「基金」活用し危機に対応

桝屋政調副会長(衆院議員)に聞く
「全治3年」多年度視野に
必要な事業えりすぐり
バラマキ批判当たらず

残額は返納
公明、厳格な監視促す


 5月29日に成立した今年度(2009年度)補正予算には、危機的な経済状況に対応するとともに、多年度で施策を実施するために46本の基金が計上されているが、野党は基金について「バラマキ」などと批判している。そこで公明党の桝屋敬悟政務調査会副会長に基金の意義などを聞いた。


 ――なぜ46本の基金が計上されたのか。

 
桝屋敬悟・政調副会長 今回の過去最大規模の経済対策は「景気の底割れを断固防ぐ」との政府・与党の強いメッセージです。

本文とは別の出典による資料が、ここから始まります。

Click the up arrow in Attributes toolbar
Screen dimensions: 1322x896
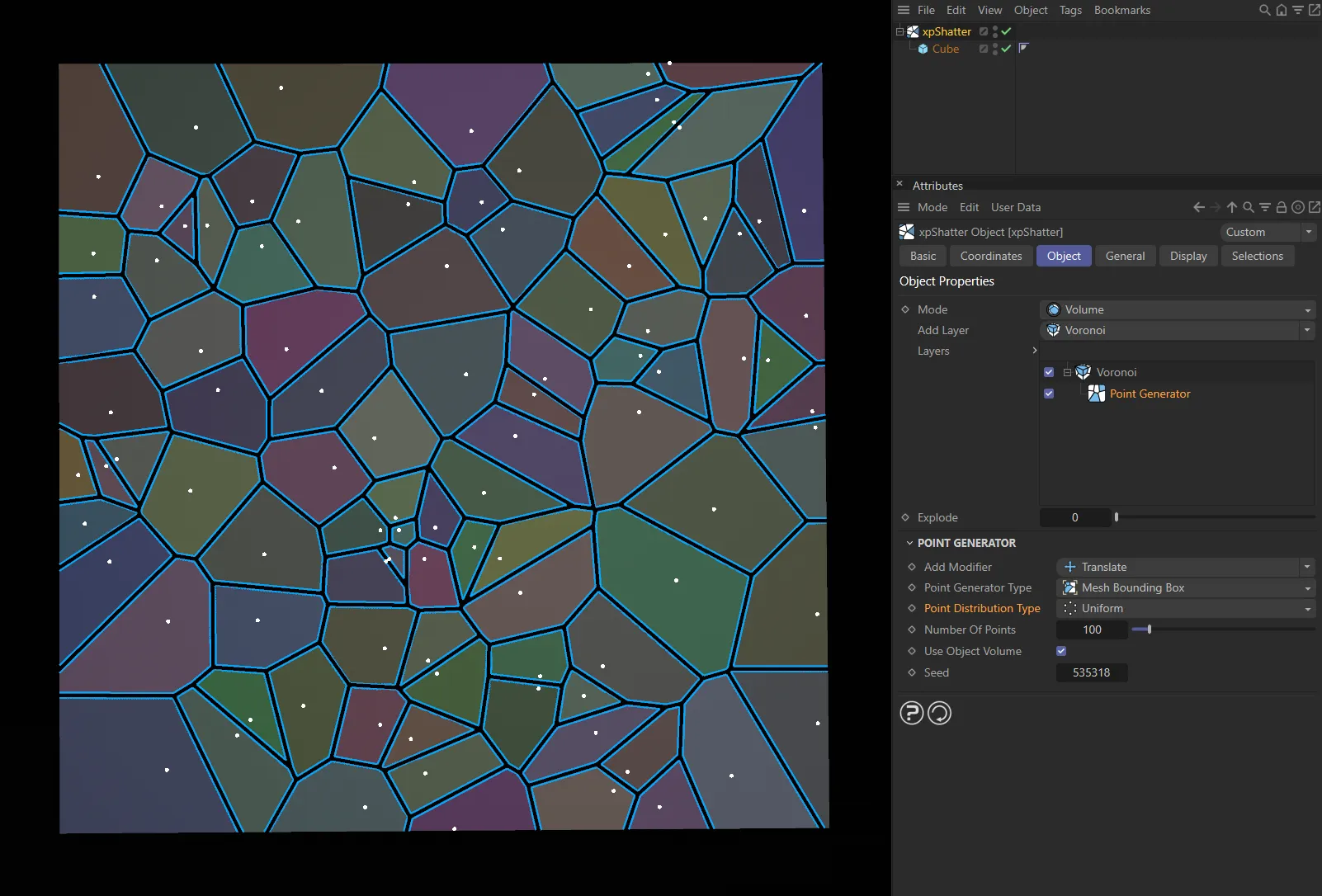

 中でも「全治3年」の景気を回復させるためには、単年度主義の予算ではなく、将来を見据えて包括的・効果的に政策を展開する必要があります。多年度を視野に入れた施策を円滑に実施するために基金を設置することになりました。総額は4兆3674億円ですが、その約半分の2兆1318億円(15基金)は、住民に身近な地方自治体に設置しました。


 ――施策のポイントは。


 桝屋 まずは雇用政策です。今、ハローワークに来る方の半数は雇用保険が切れています。職業の確保だけでなく日々の暮らしにも困っている状況です。そのため、緊急人材育成・就職支援基金に7000億円を積み、3年間で100万人をメドに6カ月から1年間、再就職のための職業訓練を行い、10万〜12万円の生活支援を行います。深刻な雇用情勢を支えるセーフティーネット(安全網)としてぜひ必要なもので、公明党が強力に推進してきた施策です。地方の失業者の雇用創出を後押しする緊急雇用創出基金も3倍に積み増しします。

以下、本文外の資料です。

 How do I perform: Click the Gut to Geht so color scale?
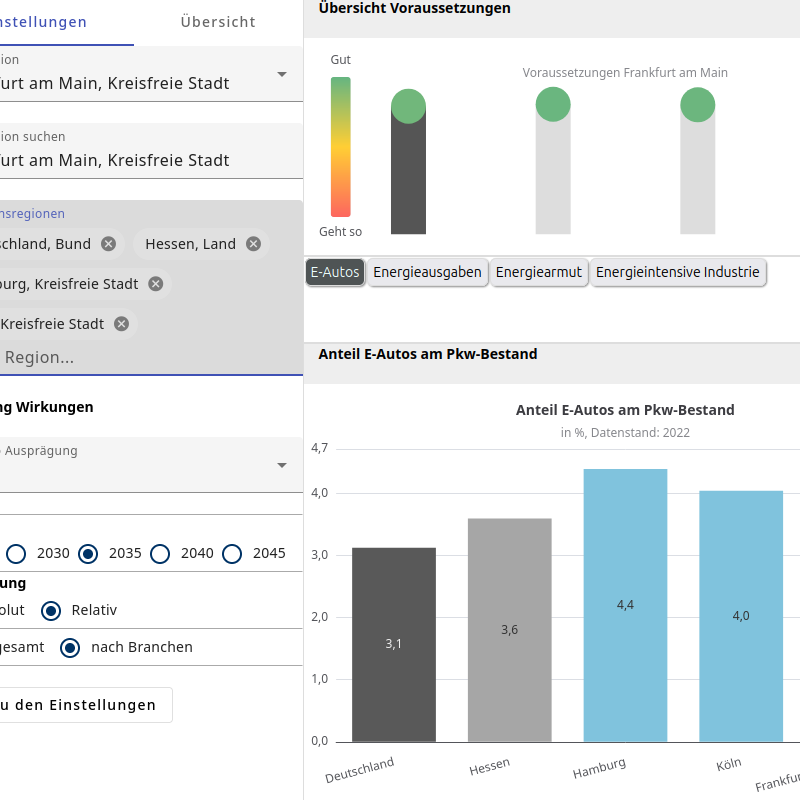coord(341,147)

 エコ対策にも力を入れます。グリーン家電普及促進基金は、省エネ家電の買い替えを促す「エコポイント」事業の裏付けとなります。住宅用太陽光発電導入を支援するための基金は300万戸の個人住宅に設置を進めたいと思います。地方自治体の独自制度も合わせ、追加需要が必ず出てくると期待しています。


 ――基金について、野党は「バラマキ」などと批判しています。


 桝屋 いずれの施策も現下の厳しい経済状況に対応するもので、国民の生活を守る、将来のわが国の経済成長につながる政策です。今だからこそやらなければならない事業を選りすぐったもので、バラマキという批判は当たりません。

 経済不況の中では民間資金は動きません。個人消費の落ち込みもあります。特例的に特定の分野に投資をするのは非常に重要です。その意味で、複数年にわたり国が支援策を明らかにすることが大事だと思います。


 ――公務員の「天下り」につながるとの批判もあります。


 桝屋 今回の基金には独立行政法人(独法)や公益法人に設置するものがありますが、いずれも厳選されたもので、天下りを助長するためではありません。これらの支出はいずれも国民に還元されるものです。

 天下りの根絶に向けては、既に2007年の国家公務員法改正で各府省が独法や公益法人への斡旋をしない仕組みが整えられています。


 ――公明党の認識と取り組みは。


 桝屋 もちろん大切な税金を使うわけですから、基金の活用も国民の信頼を得るものとするのは当然です。公明党は5月12日、麻生首相のもとで執行状況を厳格に監視するよう申し入れをしました。さらに、同21日の参院予算委員会での山口那津男政調会長の質問に対し、河村建夫官房長官は、基金の使い道について(1)目的に沿い適切に利用(2)時限的なものとする(3)残額は国庫返納――を条件に支出することを交付要綱に明記する方針を明言しました。公明党は、今後もしっかりと監視していきます。